PROBLEM STATEMENT: Go through the records below and return each line that has "Archive" in it.

EXERCISE MATERIAL:
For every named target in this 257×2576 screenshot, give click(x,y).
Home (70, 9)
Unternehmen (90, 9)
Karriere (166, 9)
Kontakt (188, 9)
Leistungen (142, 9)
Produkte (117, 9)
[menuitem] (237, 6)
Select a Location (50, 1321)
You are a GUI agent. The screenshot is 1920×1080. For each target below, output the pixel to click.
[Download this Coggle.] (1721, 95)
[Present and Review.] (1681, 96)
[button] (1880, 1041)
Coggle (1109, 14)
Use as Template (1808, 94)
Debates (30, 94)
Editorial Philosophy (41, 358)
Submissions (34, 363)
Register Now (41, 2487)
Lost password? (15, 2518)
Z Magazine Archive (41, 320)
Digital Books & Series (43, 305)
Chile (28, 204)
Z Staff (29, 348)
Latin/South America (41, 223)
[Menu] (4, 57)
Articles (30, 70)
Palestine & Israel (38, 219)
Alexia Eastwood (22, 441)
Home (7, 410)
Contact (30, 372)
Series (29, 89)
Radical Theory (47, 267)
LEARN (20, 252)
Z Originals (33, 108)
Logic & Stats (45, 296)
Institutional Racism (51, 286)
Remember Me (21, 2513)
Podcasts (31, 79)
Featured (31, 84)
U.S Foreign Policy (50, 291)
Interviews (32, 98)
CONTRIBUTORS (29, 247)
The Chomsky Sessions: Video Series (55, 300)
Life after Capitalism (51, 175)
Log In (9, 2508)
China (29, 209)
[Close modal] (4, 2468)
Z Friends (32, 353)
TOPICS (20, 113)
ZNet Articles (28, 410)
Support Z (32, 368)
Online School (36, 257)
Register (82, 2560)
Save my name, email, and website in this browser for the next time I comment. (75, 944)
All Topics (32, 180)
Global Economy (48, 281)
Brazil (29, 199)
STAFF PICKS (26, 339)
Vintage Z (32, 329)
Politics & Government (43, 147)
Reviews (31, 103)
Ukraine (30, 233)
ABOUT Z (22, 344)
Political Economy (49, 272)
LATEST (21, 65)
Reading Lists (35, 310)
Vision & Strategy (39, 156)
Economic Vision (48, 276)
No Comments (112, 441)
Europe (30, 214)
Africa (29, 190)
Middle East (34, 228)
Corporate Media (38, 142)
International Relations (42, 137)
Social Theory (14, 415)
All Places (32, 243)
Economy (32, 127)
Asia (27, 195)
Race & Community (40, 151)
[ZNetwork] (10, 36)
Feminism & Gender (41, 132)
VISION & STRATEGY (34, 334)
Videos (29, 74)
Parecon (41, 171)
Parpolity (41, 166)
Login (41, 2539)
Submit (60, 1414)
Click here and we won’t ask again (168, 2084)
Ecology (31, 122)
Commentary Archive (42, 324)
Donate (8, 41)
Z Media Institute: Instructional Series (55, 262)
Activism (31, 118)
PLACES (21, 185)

RESPONSE:
Z Magazine Archive (41, 320)
Commentary Archive (42, 324)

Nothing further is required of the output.